What the exercise asks
All of the data below must be repeated exactly.

Provided data
—————

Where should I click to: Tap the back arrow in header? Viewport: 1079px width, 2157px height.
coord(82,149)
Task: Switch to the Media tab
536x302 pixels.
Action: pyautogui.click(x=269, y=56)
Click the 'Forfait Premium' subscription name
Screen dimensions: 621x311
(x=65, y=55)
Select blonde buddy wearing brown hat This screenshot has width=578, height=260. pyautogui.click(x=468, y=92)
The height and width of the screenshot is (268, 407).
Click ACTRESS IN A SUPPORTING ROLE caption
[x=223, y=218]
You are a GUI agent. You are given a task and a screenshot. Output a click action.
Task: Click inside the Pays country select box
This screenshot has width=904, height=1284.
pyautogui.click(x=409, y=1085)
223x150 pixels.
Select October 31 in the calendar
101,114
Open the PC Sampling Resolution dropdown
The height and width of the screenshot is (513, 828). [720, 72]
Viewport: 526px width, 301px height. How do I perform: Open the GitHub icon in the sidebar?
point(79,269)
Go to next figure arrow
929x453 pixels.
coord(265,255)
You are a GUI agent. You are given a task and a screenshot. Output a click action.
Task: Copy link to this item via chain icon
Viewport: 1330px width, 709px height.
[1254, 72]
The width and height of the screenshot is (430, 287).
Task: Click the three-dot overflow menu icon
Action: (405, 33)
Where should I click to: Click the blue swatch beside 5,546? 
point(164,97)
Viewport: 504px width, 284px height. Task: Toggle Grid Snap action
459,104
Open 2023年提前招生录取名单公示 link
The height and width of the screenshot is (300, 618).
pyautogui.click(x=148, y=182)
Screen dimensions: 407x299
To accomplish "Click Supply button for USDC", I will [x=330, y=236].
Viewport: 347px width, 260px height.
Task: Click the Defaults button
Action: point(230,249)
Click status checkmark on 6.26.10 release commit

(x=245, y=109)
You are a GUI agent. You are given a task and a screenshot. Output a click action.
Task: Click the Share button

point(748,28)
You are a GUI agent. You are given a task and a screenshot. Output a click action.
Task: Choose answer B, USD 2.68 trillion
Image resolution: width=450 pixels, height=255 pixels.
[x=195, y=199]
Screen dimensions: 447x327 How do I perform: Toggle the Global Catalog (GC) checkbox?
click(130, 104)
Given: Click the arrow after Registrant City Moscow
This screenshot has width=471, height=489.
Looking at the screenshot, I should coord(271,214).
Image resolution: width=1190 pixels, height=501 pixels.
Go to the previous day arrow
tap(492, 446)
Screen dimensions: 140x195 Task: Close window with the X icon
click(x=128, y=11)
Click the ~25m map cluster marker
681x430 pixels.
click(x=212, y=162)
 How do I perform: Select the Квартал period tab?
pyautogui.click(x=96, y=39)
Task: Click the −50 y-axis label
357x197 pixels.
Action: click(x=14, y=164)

—————

Solved problem
Where should I click to: Tap the back arrow in header? Viewport: 1079px width, 2157px height.
coord(82,149)
Task: Switch to the Media tab
536x302 pixels.
Action: pyautogui.click(x=269, y=56)
Click the 'Forfait Premium' subscription name
Screen dimensions: 621x311
(x=65, y=55)
Select blonde buddy wearing brown hat This screenshot has width=578, height=260. pyautogui.click(x=468, y=92)
The height and width of the screenshot is (268, 407).
Click ACTRESS IN A SUPPORTING ROLE caption
[x=223, y=218]
You are a GUI agent. You are given a task and a screenshot. Output a click action.
Task: Click inside the Pays country select box
This screenshot has width=904, height=1284.
pyautogui.click(x=409, y=1085)
223x150 pixels.
Select October 31 in the calendar
101,114
Open the PC Sampling Resolution dropdown
The height and width of the screenshot is (513, 828). [720, 72]
Viewport: 526px width, 301px height. How do I perform: Open the GitHub icon in the sidebar?
point(79,269)
Go to next figure arrow
929x453 pixels.
coord(265,255)
You are a GUI agent. You are given a task and a screenshot. Output a click action.
Task: Copy link to this item via chain icon
Viewport: 1330px width, 709px height.
[1254, 72]
The width and height of the screenshot is (430, 287).
Task: Click the three-dot overflow menu icon
Action: (405, 33)
Where should I click to: Click the blue swatch beside 5,546? 
point(164,97)
Viewport: 504px width, 284px height. Task: Toggle Grid Snap action
459,104
Open 2023年提前招生录取名单公示 link
The height and width of the screenshot is (300, 618).
pyautogui.click(x=148, y=182)
Screen dimensions: 407x299
To accomplish "Click Supply button for USDC", I will [x=330, y=236].
Viewport: 347px width, 260px height.
Task: Click the Defaults button
Action: point(230,249)
Click status checkmark on 6.26.10 release commit

(x=245, y=109)
You are a GUI agent. You are given a task and a screenshot. Output a click action.
Task: Click the Share button

point(748,28)
You are a GUI agent. You are given a task and a screenshot. Output a click action.
Task: Choose answer B, USD 2.68 trillion
Image resolution: width=450 pixels, height=255 pixels.
[x=195, y=199]
Screen dimensions: 447x327 How do I perform: Toggle the Global Catalog (GC) checkbox?
click(130, 104)
Given: Click the arrow after Registrant City Moscow
This screenshot has width=471, height=489.
Looking at the screenshot, I should coord(271,214).
Image resolution: width=1190 pixels, height=501 pixels.
Go to the previous day arrow
tap(492, 446)
Screen dimensions: 140x195 Task: Close window with the X icon
click(x=128, y=11)
Click the ~25m map cluster marker
681x430 pixels.
click(x=212, y=162)
 How do I perform: Select the Квартал period tab?
pyautogui.click(x=96, y=39)
Task: Click the −50 y-axis label
357x197 pixels.
Action: click(x=14, y=164)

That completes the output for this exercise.